根におけるケイ素吸収・輸送モデルの開発と イネがケイ素を多く吸収

平成 26 年度主要成果
根におけるケイ素吸収・輸送モデルの開発と
イネがケイ素を多く吸収できるメカニズムの解明
[要約]
イネにおいて重要なミネラルであるケイ素が根から吸収・輸送される過程を計算するモ
デルを開発しました。イネ特有の二重のカスパリー線構造が、ケイ素の輸送体の働きを
促進していることが分かりました。
[背景と目的]
植物において土壌からのミネラル吸収は生長に必須であり、より精度の高い作物生長モ
デルを構築するためには、その詳細な数理モデル化が望まれています。近年、分子生物
学的な研究の進展により、植物体内におけるミネラルの輸送体の働きが明らかになりつ
つあります。そこで、本研究では病害や倒伏を防ぐ上で重要な役割を果たすケイ素の輸
送体に関する分子生物学的な知見の進歩をもとに、イネの根における吸収過程の数理モ
デルを開発し、イネの高いケイ素吸収・輸送能力を解析しました。
[成果の内容]
イネの根には Lsi1 と Lsi2 というケイ素輸送体が存在していることが分かっています。

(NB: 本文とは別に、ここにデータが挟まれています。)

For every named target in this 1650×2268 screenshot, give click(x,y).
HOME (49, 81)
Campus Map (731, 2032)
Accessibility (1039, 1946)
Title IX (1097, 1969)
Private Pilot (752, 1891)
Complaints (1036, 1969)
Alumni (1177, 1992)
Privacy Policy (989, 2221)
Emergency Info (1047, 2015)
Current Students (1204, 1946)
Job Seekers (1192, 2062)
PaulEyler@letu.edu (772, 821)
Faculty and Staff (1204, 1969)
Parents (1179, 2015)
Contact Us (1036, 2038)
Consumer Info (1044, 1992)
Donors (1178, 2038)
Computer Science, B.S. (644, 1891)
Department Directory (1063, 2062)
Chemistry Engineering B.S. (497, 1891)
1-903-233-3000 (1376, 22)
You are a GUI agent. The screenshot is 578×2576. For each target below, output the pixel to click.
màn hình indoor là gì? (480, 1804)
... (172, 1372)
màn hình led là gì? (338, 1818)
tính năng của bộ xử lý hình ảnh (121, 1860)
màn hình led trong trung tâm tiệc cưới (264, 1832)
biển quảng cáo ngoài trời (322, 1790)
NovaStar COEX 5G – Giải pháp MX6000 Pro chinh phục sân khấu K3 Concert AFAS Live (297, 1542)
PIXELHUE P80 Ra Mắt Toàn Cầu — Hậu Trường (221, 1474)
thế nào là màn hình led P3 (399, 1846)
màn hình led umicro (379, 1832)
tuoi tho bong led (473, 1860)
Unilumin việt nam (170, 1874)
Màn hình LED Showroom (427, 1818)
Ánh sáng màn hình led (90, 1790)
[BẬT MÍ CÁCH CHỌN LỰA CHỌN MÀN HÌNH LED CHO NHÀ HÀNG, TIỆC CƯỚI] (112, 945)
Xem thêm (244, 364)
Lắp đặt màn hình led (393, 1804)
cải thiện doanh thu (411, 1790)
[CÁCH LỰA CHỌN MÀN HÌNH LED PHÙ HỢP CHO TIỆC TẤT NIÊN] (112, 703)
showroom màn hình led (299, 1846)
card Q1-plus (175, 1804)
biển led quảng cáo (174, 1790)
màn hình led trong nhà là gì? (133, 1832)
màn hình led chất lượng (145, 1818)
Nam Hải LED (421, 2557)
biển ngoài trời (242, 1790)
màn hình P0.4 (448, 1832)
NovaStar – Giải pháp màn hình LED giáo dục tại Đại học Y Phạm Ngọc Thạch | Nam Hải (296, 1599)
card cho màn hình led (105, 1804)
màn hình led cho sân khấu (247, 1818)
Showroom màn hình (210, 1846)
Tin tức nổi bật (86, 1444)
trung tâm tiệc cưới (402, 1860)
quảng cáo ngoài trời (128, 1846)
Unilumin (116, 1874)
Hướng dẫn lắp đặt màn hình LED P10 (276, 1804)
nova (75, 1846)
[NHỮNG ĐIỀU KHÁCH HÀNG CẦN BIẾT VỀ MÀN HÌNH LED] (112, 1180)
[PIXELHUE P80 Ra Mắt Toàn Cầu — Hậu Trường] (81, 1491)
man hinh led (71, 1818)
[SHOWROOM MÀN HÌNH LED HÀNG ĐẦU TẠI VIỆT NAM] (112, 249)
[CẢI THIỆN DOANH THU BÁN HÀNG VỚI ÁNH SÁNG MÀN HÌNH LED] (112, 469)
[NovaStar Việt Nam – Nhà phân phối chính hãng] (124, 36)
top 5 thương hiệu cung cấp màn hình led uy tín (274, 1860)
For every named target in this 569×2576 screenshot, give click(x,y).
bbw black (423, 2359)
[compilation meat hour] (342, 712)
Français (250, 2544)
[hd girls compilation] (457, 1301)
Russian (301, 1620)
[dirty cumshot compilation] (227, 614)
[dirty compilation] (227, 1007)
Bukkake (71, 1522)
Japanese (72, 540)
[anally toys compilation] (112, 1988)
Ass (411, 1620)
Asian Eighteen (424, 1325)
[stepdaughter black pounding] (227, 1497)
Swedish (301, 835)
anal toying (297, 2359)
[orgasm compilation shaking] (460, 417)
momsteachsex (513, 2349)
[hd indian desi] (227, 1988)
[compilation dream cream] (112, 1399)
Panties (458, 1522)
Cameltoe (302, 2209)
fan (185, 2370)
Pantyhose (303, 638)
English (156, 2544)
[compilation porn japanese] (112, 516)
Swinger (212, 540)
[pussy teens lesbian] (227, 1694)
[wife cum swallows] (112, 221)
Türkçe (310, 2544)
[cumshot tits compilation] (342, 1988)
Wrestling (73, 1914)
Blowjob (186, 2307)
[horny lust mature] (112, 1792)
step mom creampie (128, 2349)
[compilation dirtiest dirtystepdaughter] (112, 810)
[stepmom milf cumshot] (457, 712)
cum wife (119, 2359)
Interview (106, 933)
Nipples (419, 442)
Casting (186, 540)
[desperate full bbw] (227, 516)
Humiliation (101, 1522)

また、それらはカスパリー線(植物の根に、一重または二重に存在する帯状の構造で植物
体への物質の侵入をブロックする役割を持つ)の細胞にしか存在しておらず、極性を持っ
て存在していることが近年の研究で分かっています(図 1)。本研究では、これらの分子生
物学的な知見をもとに数理モデルを作成しました。このモデルでは、根から吸収されたケ
イ素は、根を拡散しつつ、細胞壁に存在するケイ素輸送体によって、根の中央部の導管ま
で運ばれます(図 1)。また、岡山大学資源植物科学研究所によって測定された、イネにお
けるケイ素の吸収実験のデータを用いて、Lsi1 や Lsi2 の輸送活性を推定し、イネにおけ
るケイ素の吸収・輸送を定量的に再現することができました(図 2)。
このモデルを用いて、なぜイネでは高いケイ素吸収が実現されているのかを解析しまし
た。他の植物と異なりイネではカスパリー線が内皮と外皮の両方に存在しているため、内
皮と外皮の間に輸送されたケイ素の濃度を高く保つことができ、ケイ素の輸送能力が大き
く増大していると推定されました(図 3)。この発見は、カスパリー線の役割の新しい側面
を示唆するものです。今後は他のミネラル吸収モデルを開発することにより、精度の高い
作物生長モデルの構築が期待されます。
本研究は、JSPS 科研費 (25119723) による成果です。
リサーチプロジェクト名: 食料生産変動予測リサーチプロジェクト
研究担当者:生態系計測研究領域
櫻井玄、佐竹暁子(北海道大学)、山地直樹(岡山大学)、横沢
正幸(静岡大学)、FEUGIER François Gabriel(北海道大学)、三谷奈見季(岡山大
学)、馬建鋒(岡山大学)
発表論文等:1) Sakurai et al., Plant Cell Physiol. doi:10.1093/pcp/pcv017 (2015)
図 1 根のケイ素吸収のモデル化
イネの根において重要な役割を果たす 2 種類のケイ素の輸送体 (Lsi1 と Lsi2)の配
置 (a)。2 つの輸送体は、内皮と外皮の両方のカスパリー線に、極性を持って配置さ
れています。モデルでは、根を円柱として扱い、細胞壁によって細胞の内側と外側
のコンパートメントを持つ格子で模式し、拡散方程式を解きます (b)。内皮と外皮
のカスパリー線にある輸送体がケイ素を根の中心方向にすばやく輸送し、根の中心
に高いケイ素濃度を作り出します (c)。図(c)は数理モデルの計算によるケイ素の濃
度の変化についての定性的なイメージです。
図 2 シミュレーション予測値と観測値の比較
イネの根を 1mM のケイ素溶液に浸し、60 分後までの
導管中のケイ素濃度を測定したデータとシミュレ
ーションによる推定値の比較。縦軸は導管中のケイ
素濃度 (mM) 、横軸は時間 (分)。灰色と実線は推
定値を点線と折れ線(●)は観測値を示しています。
灰色及び点線内の領域は 95%信頼区間。観測値を定
量的に再現することができていることが分かりま
す。
図 3 シミュレーション実験によるカスパリー線の
意義の解明
イネの根を 1mM のケイ素溶液に浸して 60 分後まで
の導管中のケイ素濃度のシミュレーション実験結
果。内皮と外皮のカスパリー線を除去した場合の影
響を解析しています。輸送体を野生型と同様の位置
に配置したしたとしても、カスパリー線を除去する
とケイ素濃度が大幅に減少することが分かります。